## [The task]
Turn the lines between the one containing "Настройки submenu chevron?" and the one containing "Open the Problems", inclusive, into a numbered list, leaving out any blank lines.

## [Provided records]

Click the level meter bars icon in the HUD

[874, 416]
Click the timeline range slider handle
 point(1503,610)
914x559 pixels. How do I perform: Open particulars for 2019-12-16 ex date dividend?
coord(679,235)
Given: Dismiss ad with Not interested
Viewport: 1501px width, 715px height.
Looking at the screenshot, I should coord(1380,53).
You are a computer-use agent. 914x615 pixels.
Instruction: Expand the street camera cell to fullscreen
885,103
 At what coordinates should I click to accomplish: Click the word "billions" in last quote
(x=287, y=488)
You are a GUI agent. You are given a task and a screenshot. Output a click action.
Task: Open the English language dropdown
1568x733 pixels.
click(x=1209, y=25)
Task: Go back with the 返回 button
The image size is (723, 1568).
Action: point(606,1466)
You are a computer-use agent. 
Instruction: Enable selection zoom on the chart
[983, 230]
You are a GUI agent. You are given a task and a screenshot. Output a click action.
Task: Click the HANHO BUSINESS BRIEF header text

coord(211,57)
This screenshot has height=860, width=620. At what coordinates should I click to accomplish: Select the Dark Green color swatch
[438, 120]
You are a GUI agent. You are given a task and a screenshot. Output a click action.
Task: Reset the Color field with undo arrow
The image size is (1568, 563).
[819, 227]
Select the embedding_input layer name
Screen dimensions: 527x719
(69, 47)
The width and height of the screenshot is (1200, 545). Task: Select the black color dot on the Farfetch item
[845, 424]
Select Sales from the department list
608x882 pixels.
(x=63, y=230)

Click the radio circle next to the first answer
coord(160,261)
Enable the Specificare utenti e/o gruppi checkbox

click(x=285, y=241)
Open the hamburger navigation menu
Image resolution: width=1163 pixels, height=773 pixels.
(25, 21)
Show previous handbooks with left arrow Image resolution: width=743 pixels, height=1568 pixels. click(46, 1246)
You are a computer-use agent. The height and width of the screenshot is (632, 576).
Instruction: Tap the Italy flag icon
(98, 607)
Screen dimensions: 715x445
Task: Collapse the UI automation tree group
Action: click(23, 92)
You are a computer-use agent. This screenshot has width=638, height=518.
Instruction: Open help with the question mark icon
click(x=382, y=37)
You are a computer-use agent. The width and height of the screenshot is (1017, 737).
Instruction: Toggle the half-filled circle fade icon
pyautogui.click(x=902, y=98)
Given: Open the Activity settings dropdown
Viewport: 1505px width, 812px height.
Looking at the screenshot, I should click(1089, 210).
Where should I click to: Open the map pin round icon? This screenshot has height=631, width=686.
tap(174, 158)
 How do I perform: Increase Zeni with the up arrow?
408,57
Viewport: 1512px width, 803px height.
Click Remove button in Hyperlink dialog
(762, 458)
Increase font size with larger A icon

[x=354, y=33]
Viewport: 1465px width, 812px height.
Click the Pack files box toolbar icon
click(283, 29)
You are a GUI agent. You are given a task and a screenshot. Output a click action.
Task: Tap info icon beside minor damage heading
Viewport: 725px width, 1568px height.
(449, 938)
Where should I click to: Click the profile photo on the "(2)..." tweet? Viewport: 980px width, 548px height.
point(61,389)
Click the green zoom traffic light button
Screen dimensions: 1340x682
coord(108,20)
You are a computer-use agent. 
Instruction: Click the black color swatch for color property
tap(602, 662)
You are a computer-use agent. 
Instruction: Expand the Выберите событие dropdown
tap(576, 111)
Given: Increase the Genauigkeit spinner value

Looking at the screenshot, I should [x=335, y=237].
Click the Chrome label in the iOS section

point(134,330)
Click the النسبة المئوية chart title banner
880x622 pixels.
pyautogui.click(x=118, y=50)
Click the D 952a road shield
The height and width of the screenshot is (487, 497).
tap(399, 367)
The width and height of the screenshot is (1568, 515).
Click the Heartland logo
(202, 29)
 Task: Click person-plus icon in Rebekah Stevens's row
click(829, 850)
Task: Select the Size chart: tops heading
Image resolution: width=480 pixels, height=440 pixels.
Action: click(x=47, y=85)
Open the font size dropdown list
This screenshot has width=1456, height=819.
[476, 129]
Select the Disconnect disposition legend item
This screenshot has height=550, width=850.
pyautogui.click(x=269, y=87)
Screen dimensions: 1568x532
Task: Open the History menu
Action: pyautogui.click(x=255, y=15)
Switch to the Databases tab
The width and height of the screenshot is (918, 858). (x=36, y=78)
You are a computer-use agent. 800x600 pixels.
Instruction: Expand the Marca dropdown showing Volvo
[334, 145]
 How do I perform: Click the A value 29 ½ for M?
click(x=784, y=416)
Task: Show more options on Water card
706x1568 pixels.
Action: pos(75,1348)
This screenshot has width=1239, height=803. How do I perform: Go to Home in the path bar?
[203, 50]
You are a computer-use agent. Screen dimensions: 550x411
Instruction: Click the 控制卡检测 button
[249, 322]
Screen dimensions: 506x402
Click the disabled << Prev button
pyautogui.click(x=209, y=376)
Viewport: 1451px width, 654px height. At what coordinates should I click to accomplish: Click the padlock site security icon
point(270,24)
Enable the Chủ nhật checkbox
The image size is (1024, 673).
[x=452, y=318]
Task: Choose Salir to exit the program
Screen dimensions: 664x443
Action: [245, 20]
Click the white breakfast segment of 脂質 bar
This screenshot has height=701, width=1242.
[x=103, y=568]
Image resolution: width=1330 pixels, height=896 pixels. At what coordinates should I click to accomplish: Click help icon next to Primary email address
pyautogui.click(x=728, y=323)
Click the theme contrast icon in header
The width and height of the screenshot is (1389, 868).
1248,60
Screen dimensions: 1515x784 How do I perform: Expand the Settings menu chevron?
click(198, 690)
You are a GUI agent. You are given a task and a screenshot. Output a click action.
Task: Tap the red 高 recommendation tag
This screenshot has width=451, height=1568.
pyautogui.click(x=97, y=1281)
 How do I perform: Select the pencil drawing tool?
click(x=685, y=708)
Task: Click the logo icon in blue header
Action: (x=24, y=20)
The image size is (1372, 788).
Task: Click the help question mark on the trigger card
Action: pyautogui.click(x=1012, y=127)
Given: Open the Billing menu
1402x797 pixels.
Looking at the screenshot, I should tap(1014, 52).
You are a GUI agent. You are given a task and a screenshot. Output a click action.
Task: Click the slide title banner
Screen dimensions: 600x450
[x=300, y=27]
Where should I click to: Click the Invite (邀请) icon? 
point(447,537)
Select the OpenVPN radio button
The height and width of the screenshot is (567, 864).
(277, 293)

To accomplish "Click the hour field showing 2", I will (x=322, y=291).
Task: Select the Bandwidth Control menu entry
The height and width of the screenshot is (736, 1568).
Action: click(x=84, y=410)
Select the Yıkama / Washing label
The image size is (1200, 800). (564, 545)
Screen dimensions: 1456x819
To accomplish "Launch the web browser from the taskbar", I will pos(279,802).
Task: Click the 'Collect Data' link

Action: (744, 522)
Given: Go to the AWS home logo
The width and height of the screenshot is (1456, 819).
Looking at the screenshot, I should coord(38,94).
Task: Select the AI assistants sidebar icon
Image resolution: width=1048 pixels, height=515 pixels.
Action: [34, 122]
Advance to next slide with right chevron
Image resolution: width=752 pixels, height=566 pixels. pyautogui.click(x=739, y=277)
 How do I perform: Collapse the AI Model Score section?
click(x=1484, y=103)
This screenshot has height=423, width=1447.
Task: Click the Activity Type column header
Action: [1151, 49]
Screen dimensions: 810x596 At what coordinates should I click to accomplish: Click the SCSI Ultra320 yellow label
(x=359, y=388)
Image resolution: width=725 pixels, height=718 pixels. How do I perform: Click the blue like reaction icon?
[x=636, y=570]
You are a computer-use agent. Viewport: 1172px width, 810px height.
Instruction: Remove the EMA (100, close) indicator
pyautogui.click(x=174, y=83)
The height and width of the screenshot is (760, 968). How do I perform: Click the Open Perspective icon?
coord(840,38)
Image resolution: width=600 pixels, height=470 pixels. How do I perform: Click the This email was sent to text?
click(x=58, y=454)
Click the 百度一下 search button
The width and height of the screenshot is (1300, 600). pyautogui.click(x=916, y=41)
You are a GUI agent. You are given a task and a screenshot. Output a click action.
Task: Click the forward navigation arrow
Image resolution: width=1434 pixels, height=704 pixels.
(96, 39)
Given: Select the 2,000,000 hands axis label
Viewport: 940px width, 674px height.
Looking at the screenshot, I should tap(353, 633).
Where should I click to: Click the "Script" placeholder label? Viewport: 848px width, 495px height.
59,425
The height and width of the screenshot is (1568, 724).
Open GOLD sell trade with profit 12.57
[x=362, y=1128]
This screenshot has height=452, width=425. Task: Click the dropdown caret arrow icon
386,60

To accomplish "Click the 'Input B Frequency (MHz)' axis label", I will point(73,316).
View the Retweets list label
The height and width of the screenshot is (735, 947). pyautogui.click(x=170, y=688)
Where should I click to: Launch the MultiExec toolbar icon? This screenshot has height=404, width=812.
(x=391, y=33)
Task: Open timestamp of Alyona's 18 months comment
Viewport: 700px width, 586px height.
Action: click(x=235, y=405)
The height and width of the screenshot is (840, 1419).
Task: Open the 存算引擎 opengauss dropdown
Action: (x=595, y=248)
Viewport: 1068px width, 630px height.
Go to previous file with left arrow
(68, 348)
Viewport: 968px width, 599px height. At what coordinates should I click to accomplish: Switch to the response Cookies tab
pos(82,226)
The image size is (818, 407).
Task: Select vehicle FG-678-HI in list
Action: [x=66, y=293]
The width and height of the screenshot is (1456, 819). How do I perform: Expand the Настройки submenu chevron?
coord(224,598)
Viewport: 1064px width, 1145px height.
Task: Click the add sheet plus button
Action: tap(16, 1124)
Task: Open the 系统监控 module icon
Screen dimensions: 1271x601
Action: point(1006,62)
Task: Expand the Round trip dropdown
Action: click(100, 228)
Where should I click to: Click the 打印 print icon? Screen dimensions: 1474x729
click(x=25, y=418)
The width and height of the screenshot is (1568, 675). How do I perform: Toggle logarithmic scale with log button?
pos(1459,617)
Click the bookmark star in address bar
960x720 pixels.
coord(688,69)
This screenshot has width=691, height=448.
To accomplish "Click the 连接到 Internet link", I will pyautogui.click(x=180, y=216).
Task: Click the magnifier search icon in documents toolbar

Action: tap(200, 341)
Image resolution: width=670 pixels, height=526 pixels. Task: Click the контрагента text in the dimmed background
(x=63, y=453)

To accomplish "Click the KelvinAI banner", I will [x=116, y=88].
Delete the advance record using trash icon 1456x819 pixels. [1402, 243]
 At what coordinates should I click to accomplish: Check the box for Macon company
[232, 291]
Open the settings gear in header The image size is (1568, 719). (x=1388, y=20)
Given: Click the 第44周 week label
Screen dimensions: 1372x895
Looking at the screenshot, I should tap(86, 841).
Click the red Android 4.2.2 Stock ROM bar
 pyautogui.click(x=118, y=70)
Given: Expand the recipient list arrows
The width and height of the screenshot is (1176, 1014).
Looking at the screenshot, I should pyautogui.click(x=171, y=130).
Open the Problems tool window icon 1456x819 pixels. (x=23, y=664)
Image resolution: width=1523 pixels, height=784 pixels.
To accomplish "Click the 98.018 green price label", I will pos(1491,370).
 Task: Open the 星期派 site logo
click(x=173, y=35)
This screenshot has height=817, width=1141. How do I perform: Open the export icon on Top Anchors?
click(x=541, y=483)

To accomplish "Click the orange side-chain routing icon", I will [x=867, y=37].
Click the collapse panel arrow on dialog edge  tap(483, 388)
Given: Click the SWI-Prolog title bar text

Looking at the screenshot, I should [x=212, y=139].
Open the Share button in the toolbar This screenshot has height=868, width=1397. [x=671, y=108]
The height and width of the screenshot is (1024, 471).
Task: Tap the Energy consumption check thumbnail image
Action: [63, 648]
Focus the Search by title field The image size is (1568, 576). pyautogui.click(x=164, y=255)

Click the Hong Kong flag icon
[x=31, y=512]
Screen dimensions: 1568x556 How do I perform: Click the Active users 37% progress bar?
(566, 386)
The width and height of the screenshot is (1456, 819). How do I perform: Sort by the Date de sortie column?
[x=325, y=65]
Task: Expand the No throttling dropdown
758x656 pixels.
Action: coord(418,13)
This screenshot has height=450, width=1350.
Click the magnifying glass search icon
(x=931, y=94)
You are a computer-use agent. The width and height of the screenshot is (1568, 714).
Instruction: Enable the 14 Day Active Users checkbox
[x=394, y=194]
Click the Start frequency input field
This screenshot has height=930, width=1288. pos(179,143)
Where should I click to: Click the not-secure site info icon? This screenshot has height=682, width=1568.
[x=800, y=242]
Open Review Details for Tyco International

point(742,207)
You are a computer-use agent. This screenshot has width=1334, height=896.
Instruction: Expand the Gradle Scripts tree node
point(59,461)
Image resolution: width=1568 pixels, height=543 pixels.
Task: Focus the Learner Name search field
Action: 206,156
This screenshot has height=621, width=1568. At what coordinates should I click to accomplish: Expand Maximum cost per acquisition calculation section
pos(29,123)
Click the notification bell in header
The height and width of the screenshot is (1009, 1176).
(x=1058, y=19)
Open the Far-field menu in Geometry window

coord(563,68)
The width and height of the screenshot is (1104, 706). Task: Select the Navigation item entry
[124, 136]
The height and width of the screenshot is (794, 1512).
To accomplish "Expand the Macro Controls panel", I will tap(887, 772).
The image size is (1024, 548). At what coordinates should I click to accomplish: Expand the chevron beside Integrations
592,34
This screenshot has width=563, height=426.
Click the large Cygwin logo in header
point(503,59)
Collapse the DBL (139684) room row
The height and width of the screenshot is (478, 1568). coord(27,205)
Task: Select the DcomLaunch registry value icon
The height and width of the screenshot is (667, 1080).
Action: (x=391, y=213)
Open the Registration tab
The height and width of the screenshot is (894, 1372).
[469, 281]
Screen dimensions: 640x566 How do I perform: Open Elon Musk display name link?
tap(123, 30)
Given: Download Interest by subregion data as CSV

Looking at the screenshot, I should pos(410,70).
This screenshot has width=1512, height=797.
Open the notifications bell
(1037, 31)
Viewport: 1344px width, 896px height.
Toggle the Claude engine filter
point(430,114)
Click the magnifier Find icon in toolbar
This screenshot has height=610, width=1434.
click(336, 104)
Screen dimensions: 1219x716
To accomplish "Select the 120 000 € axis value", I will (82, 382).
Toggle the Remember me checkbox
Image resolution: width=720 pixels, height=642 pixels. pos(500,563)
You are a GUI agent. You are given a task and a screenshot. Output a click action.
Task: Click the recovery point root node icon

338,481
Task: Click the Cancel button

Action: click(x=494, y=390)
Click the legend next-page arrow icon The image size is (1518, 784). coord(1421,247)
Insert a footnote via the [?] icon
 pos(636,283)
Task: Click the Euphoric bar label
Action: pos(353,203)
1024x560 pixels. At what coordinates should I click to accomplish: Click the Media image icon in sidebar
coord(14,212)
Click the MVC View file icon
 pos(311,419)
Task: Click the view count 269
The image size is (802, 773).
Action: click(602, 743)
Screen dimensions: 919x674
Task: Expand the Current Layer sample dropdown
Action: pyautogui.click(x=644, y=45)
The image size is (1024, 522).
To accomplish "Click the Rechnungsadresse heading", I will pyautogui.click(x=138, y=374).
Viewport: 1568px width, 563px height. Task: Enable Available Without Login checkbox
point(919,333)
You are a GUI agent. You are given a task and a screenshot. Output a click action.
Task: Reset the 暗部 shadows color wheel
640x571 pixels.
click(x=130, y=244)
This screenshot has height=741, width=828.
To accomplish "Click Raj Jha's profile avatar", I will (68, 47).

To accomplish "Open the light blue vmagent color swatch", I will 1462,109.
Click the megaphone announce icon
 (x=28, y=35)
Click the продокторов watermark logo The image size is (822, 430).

## [Answer to this task]
1. The width and height of the screenshot is (1456, 819). How do I perform: Expand the Настройки submenu chevron?
2. coord(224,598)
3. Viewport: 1064px width, 1145px height.
4. Task: Click the add sheet plus button
5. Action: tap(16, 1124)
6. Task: Open the 系统监控 module icon
7. Screen dimensions: 1271x601
8. Action: point(1006,62)
9. Task: Expand the Round trip dropdown
10. Action: click(100, 228)
11. Where should I click to: Click the 打印 print icon? Screen dimensions: 1474x729
12. click(x=25, y=418)
13. The width and height of the screenshot is (1568, 675). How do I perform: Toggle logarithmic scale with log button?
14. pos(1459,617)
15. Click the bookmark star in address bar
16. 960x720 pixels.
17. coord(688,69)
18. This screenshot has width=691, height=448.
19. To accomplish "Click the 连接到 Internet link", I will pyautogui.click(x=180, y=216).
20. Task: Click the magnifier search icon in documents toolbar
21. Action: tap(200, 341)
22. Image resolution: width=670 pixels, height=526 pixels. Task: Click the контрагента text in the dimmed background
23. (x=63, y=453)
24. To accomplish "Click the KelvinAI banner", I will [x=116, y=88].
25. Delete the advance record using trash icon 1456x819 pixels. [1402, 243]
26.  At what coordinates should I click to accomplish: Check the box for Macon company
27. [232, 291]
28. Open the settings gear in header The image size is (1568, 719). (x=1388, y=20)
29. Given: Click the 第44周 week label
30. Screen dimensions: 1372x895
31. Looking at the screenshot, I should tap(86, 841).
32. Click the red Android 4.2.2 Stock ROM bar
33.  pyautogui.click(x=118, y=70)
34. Given: Expand the recipient list arrows
35. The width and height of the screenshot is (1176, 1014).
36. Looking at the screenshot, I should pyautogui.click(x=171, y=130).
37. Open the Problems tool window icon 1456x819 pixels. (x=23, y=664)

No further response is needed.